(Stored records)
□ □ □

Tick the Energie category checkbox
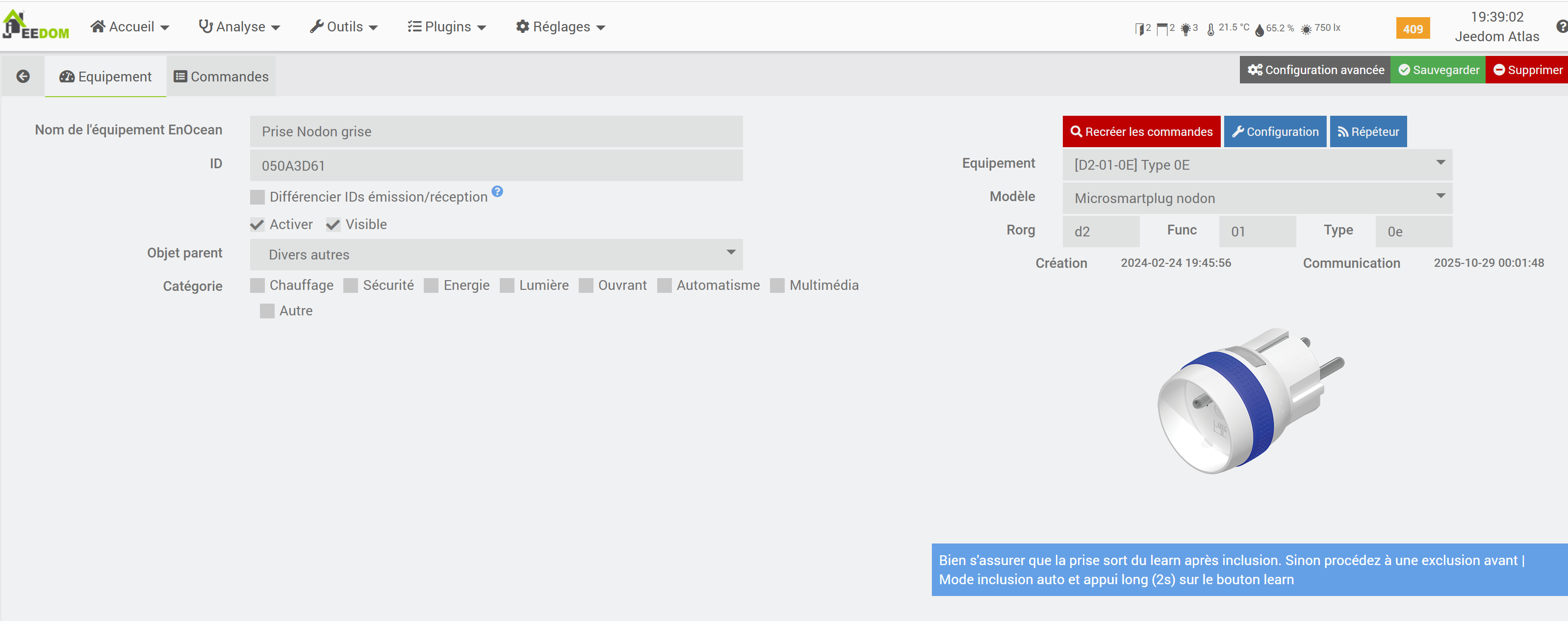Viewport: 1568px width, 621px height. (x=431, y=285)
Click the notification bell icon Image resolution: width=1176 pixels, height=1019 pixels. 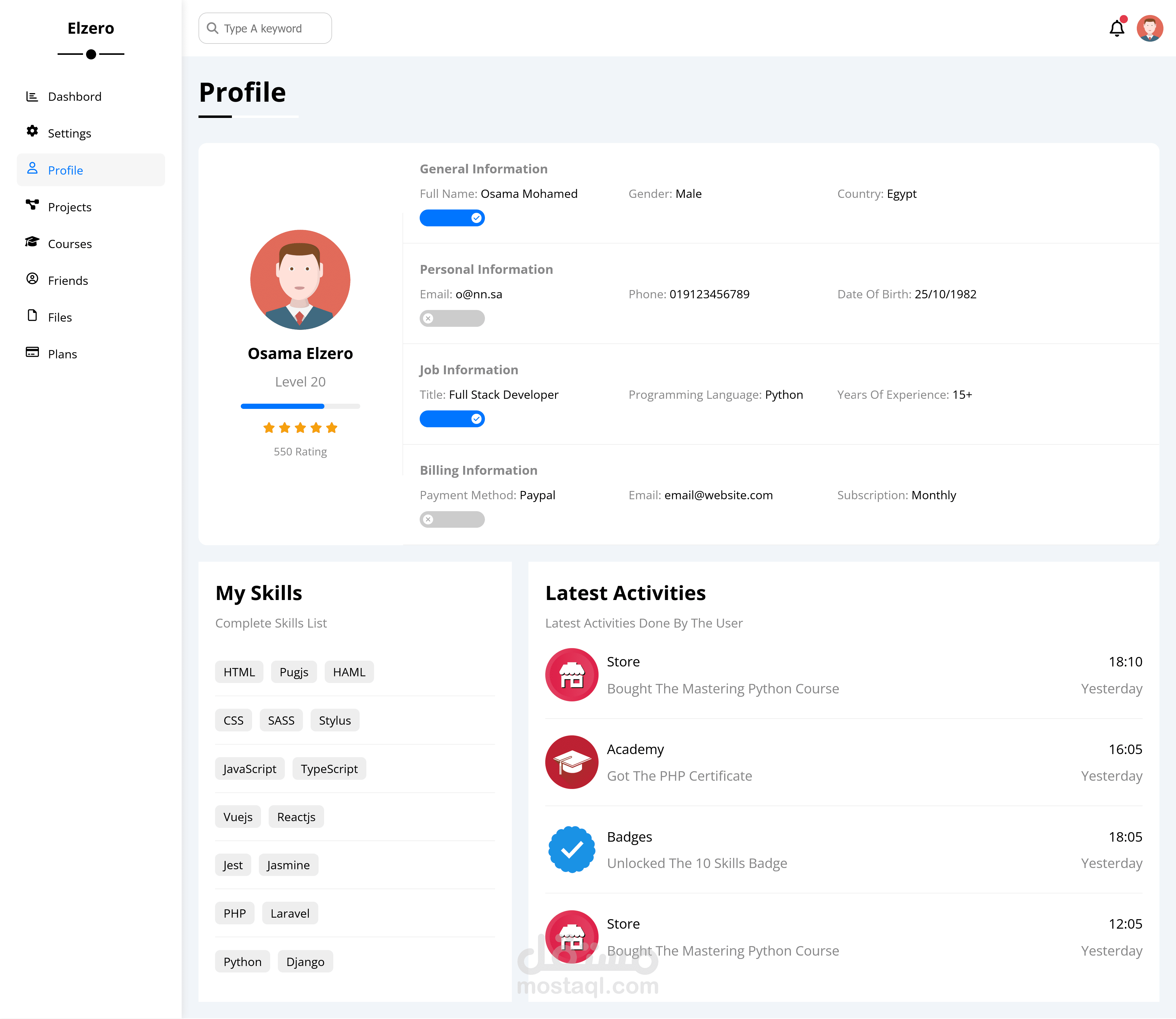[x=1116, y=28]
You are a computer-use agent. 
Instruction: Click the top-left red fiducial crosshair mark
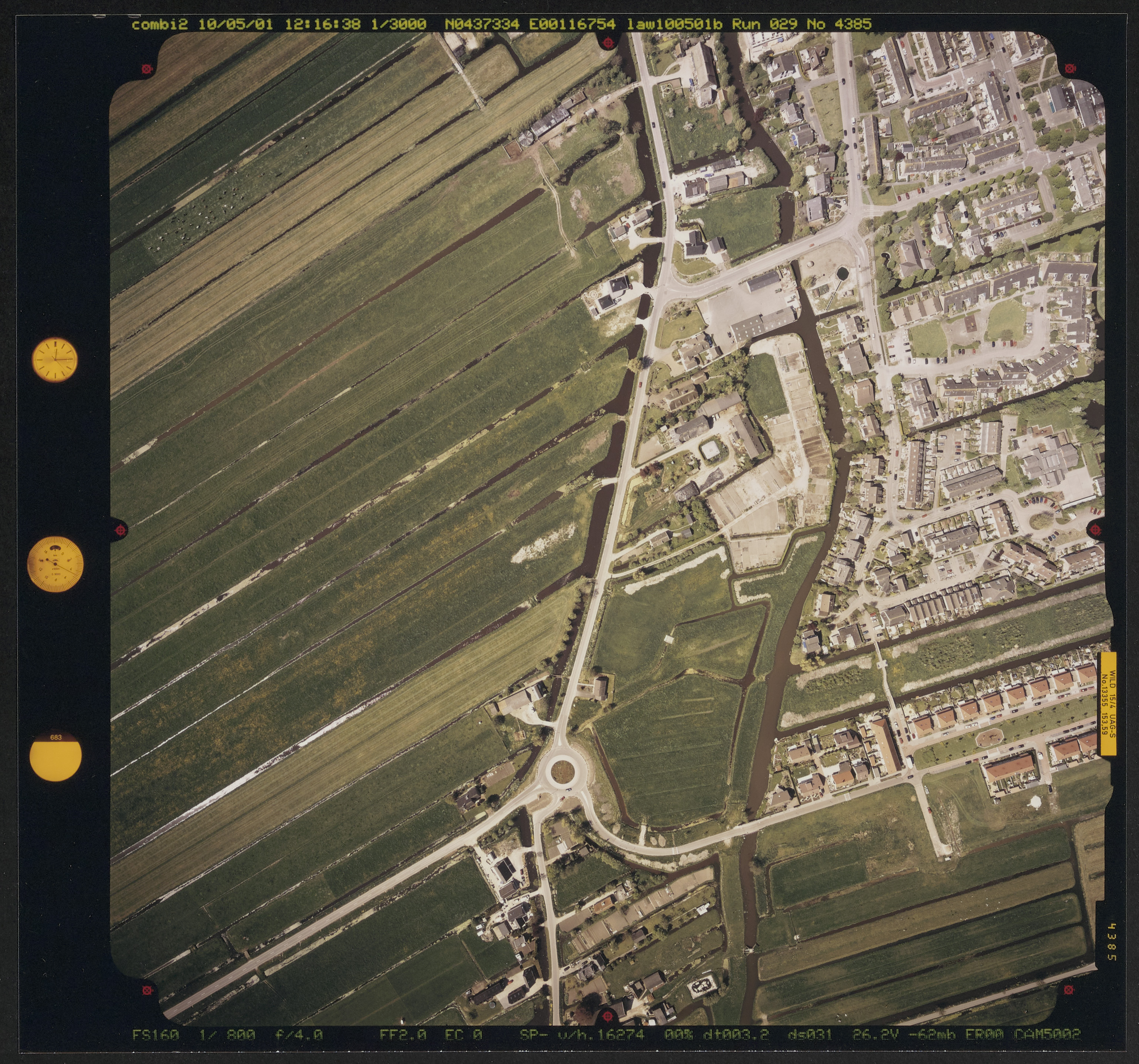[147, 69]
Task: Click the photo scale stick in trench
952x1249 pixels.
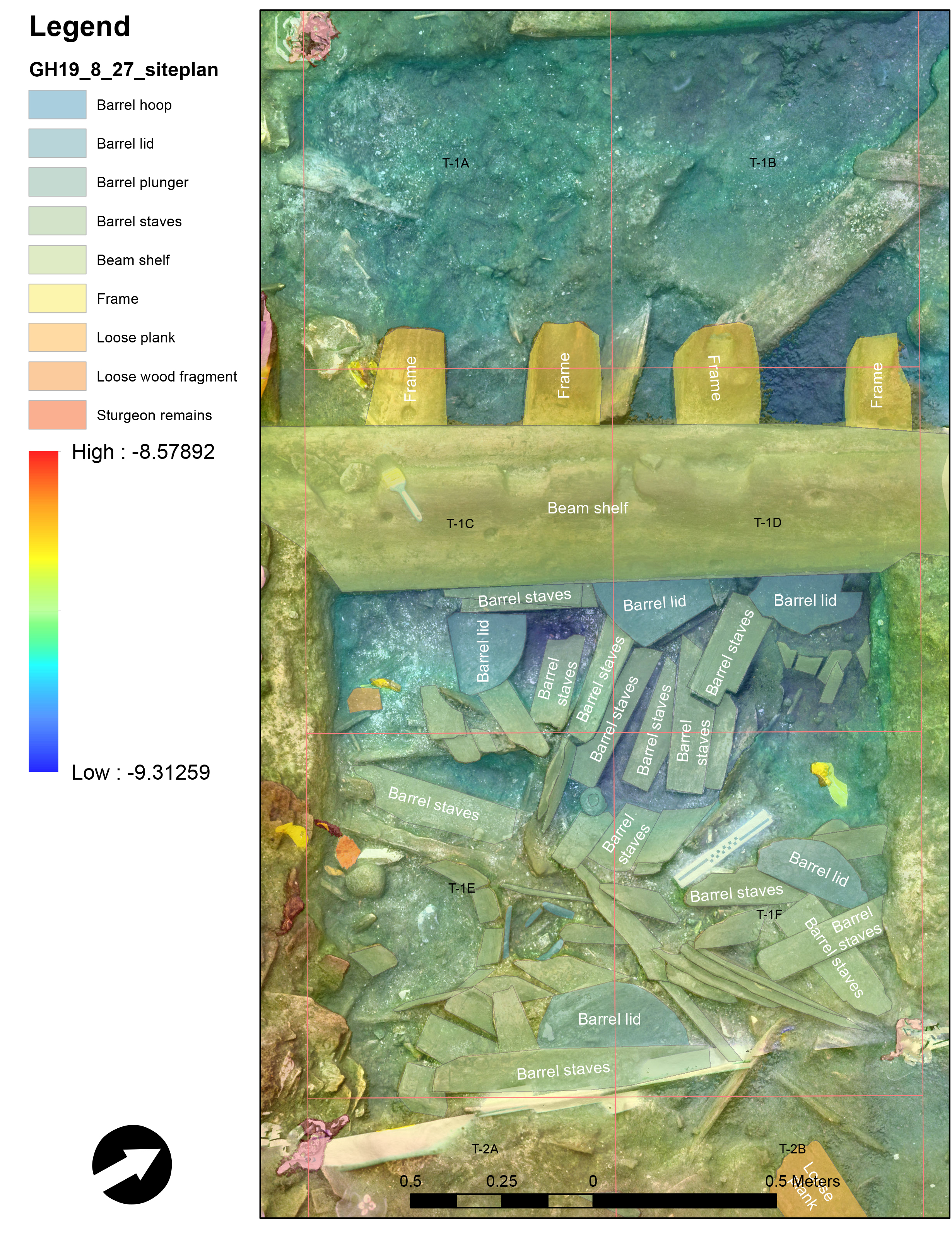Action: tap(724, 849)

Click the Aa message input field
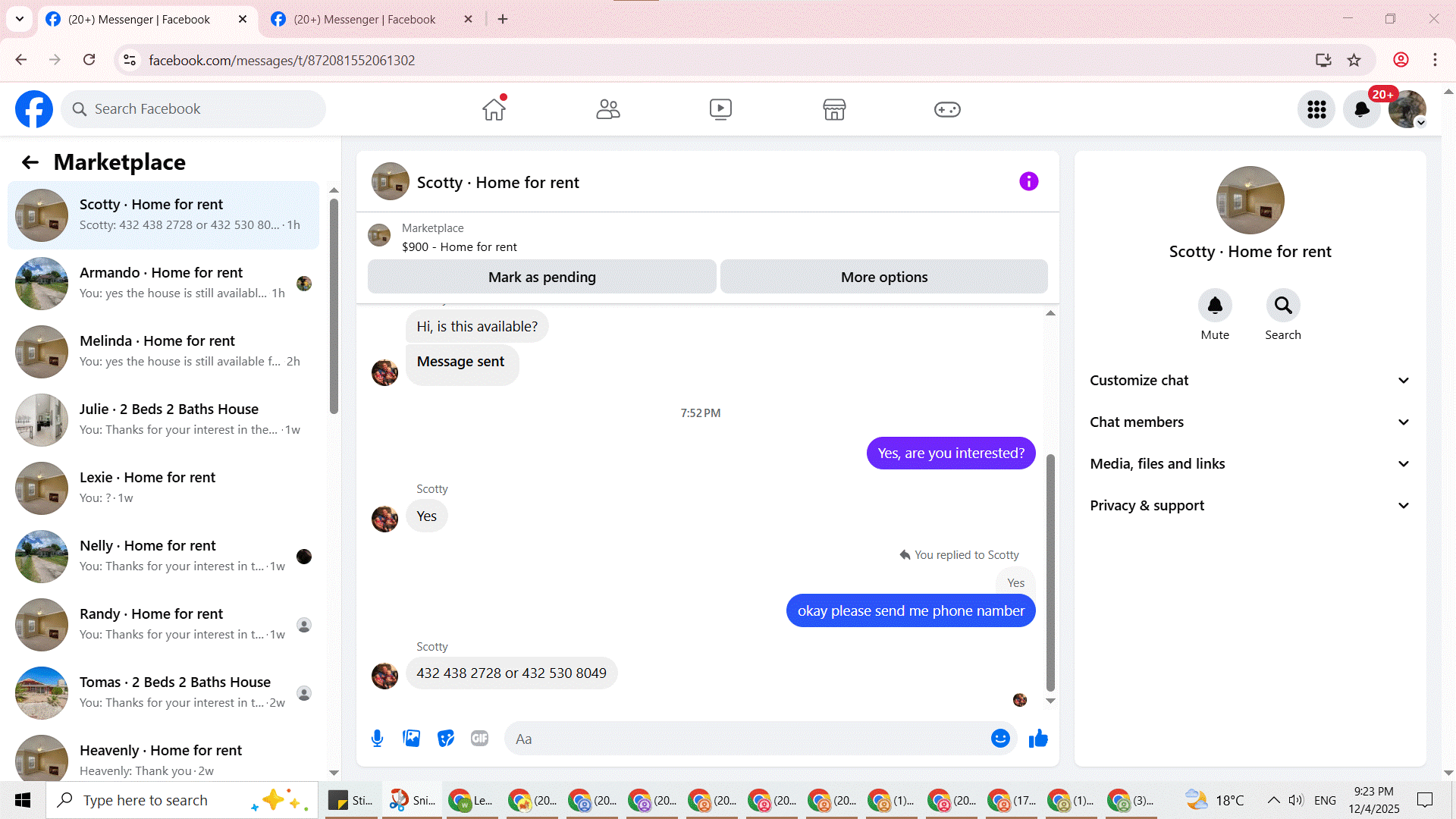pos(747,739)
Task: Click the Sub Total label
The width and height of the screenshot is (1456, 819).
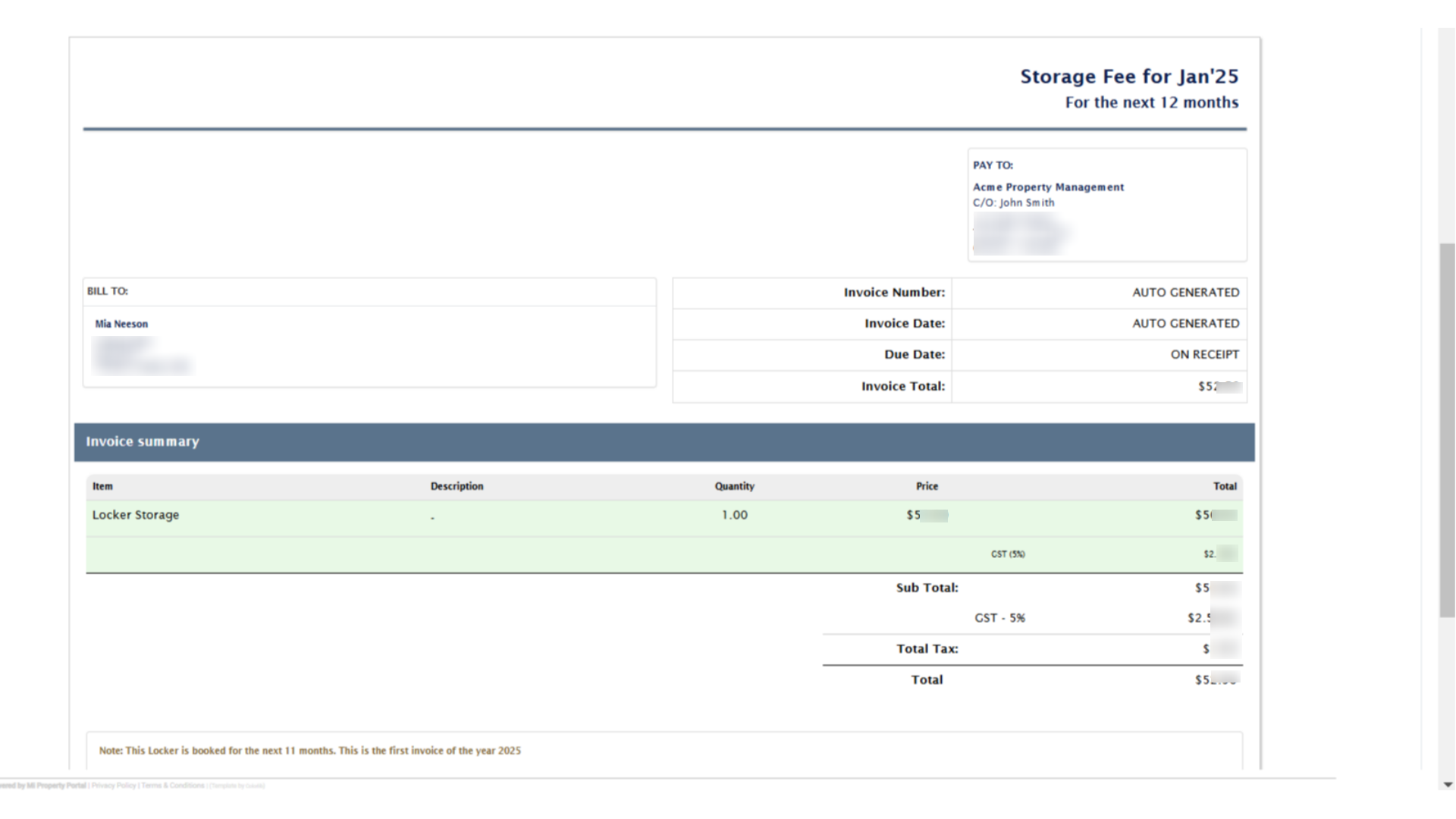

□ □ □

# What you will do
Nothing but the lines from the line containing "Task: Click the Sub Total label" through the end of the data, both ends included, is to be reproduced, exactly as written and without the pictures.

# Your response
Task: Click the Sub Total label
The width and height of the screenshot is (1456, 819).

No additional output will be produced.